[WHAT NEEDS TO BE DONE] Rewrite the listing with "screenshot" changed to "image" and nothing else altered, and leave out the pictures.

[EXTRACTED DATA]

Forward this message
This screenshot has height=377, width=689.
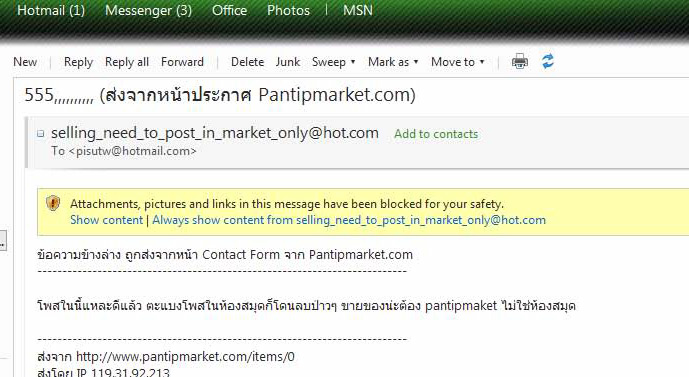point(182,62)
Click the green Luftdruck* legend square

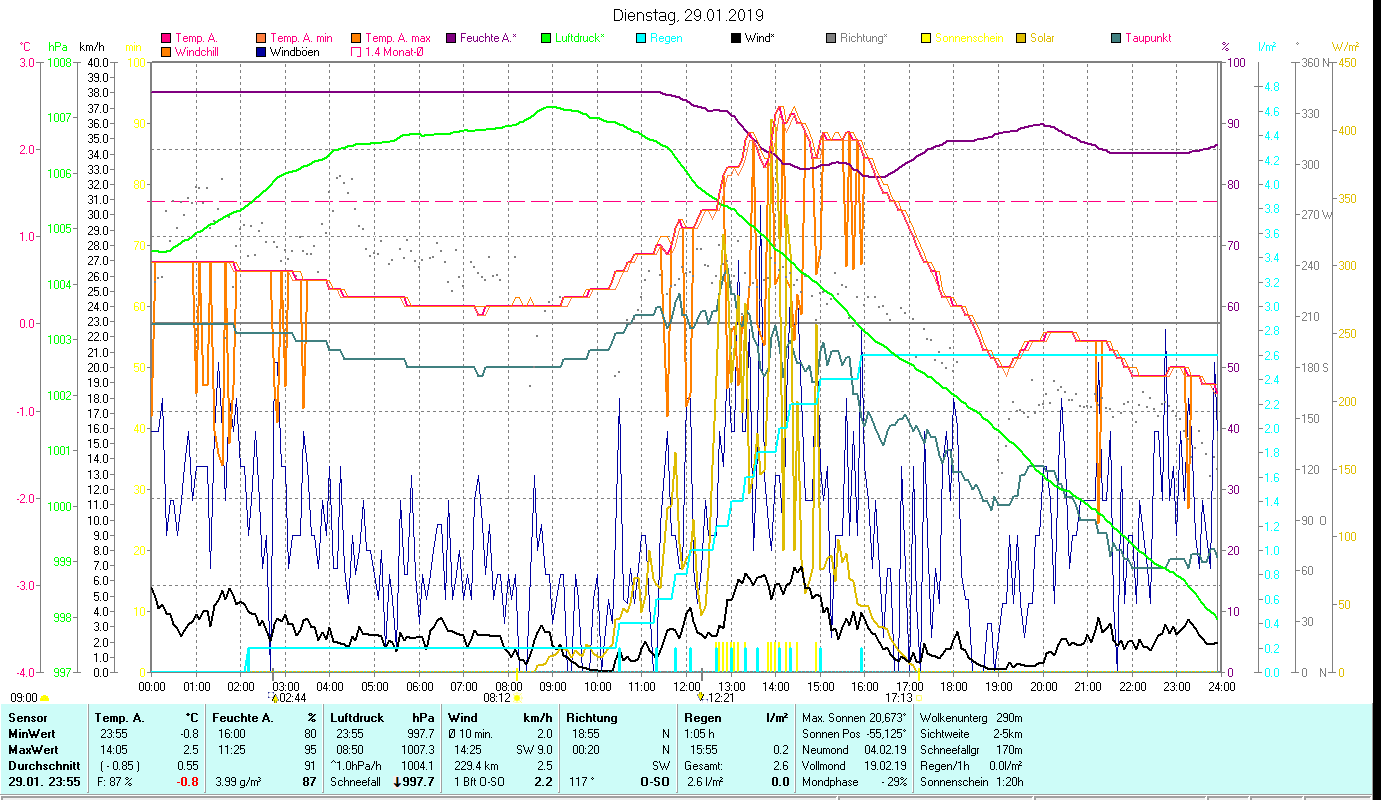tap(546, 39)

[OUTPUT OF THE TASK]
Forward this message
This image has height=377, width=689.
point(182,62)
Click the green Luftdruck* legend square

tap(546, 39)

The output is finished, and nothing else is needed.